Over the last weekend of May 2020, about 3 hours before Southern California was filled with the various pockets of peaceful protests that unfortunately were tarnished by the violent rioters, I saw a small sign in Granada Hills. Compassion is stronger. Only three words that presented a powerful and significant message. Turmoil, fear, and uncertainty have been the persistent feelings of our nation for the past 2 months, everyone persisting diligently to keep sane and safe while sheltering at home. We’ve seen our cities ravaged by fear, the continued idea that everywhere outside of our homes is the doomsday we’re simply ill-prepared for. As a society, we have seen incredible instances of people, regardless of background, banding together to keep our world in one piece. How is that in the midst of a crisis, a national pandemic, we can show strength and compassion? Perhaps it’s the sheer will of people determined to find normalcy again and bring about true togetherness.
Unfortunately, emphasizing togetherness, stating that we are in this together, was not enough to really keep our unity.
The pandemic weakened society. The riots that have been raging on have only battered and bruised the morale further. Senseless violence isn’t the way to elicit change. Scores of history in the last 100 years alone have proven just how vicious and cruel violence truly is. Some may say that it’s a necessary evil to achieve the change a struggling society needs. This was part of the reason we had two world wars. Violence is emotion-driven, plain and simple. As emotional creatures, when all logical or pragmatic thinking has been exhausted, we can’t help but feel that action will bring about the change, the forward-thinking, the difference that we’re desperately seeking. We’re frustrated that we’re not being acknowledged or understood. Emotions (especially those in anger) are fleeting, the consequences of our actions are not.

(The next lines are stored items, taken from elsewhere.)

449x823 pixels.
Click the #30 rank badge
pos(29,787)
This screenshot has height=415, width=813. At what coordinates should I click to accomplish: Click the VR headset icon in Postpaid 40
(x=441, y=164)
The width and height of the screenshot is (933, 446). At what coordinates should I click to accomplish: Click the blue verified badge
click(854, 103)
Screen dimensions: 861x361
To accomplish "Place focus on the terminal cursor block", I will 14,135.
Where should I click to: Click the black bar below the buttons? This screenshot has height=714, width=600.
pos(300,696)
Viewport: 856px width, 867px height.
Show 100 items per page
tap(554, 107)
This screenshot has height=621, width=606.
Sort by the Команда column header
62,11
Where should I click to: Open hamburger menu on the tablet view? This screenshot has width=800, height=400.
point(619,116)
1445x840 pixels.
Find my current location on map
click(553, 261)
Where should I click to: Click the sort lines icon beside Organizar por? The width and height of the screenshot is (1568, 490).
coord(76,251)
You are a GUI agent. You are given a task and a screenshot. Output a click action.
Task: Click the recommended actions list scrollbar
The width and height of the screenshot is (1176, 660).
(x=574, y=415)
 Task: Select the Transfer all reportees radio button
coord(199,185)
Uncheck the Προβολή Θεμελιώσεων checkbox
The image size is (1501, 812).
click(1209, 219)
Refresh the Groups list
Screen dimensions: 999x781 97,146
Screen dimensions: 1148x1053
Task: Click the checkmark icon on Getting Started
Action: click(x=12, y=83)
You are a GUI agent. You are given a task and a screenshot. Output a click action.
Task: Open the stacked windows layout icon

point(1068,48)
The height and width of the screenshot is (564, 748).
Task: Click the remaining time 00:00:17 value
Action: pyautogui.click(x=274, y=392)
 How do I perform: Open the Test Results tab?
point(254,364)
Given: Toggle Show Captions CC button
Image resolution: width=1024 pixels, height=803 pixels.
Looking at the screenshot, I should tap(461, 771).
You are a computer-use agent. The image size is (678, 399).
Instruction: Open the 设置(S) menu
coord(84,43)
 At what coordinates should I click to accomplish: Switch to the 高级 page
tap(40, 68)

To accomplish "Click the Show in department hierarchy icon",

Remember, the pen is mightier than the sword. Generating long-lasting actual change has a better chance of succeeding when we lay out a plan, consider the possibilities, and pull together for the common goal. Everyone, big and small, old and young, we’ve all faced struggles of varying depths of pain, trauma, anger. You can’t douse the pain with more pain. You only become more enraged and hurt. If we really want to create true togetherness, to speak with a united voice, then we need to listen and share each other’s pain–only then can we understand. We need to experience and see what each of us feels; we call this compassion. Only with compassion can we pave the way to real change.